5 The book’s second section is a series of appendices of immense value to Newfoundland social historians or those with interest in liquor’s role in Newfoundland society. These appendices, of which there are five, provide the reader with a wealth of primary data separate from the work’s main text. These appendices detail alcohol-related crimes and court cases in Newfoundland, a registry of seventeenth-century St. John’s tavern owners, a registry of nineteenth- and twentieth-century St. John’s liquor-related businesses, and two registries of alcohol-related establishments outside St. John’s for the nineteenth and twentieth centuries. Lukins’s inclusion of these appendices in the published study provides the reader with important context that demonstrates just how prevalent alcohol is, and has been, in Newfoundland and Labrador.

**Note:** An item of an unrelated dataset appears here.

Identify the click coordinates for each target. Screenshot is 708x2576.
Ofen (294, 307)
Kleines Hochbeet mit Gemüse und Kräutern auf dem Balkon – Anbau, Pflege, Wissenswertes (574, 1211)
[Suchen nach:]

6 While Bottoms Up is founded on a great deal of research, it would have benefited from greater engagement with some existing literature from an academic perspective. A glance at the various chapter end-notes indicates that much of the work is linked to a wide range of secondary scholarly study, but only readers with a foundation in the history of Newfoundland and Labrador will be able to connect Lukins’s argument with the broader historical discussion. However, this lack of engagement with secondary literature is only problematic from an academic perspective; for historical enthusiasts and the general public, this study provides a fascinating overview of alcohol’s historical prevalence in Newfoundland and Labrador society.

7 Perhaps the work’s greatest attribute is how it is written. Lukins’s casual and easy-to-follow writing style makes the study highly accessible to a broad audience while maintaining a high level of detail expected of an academic study. Given this accessible writing style and the demonstrated amount of research and analysis, Bottoms Up will appeal to both enthusiasts and academics alike.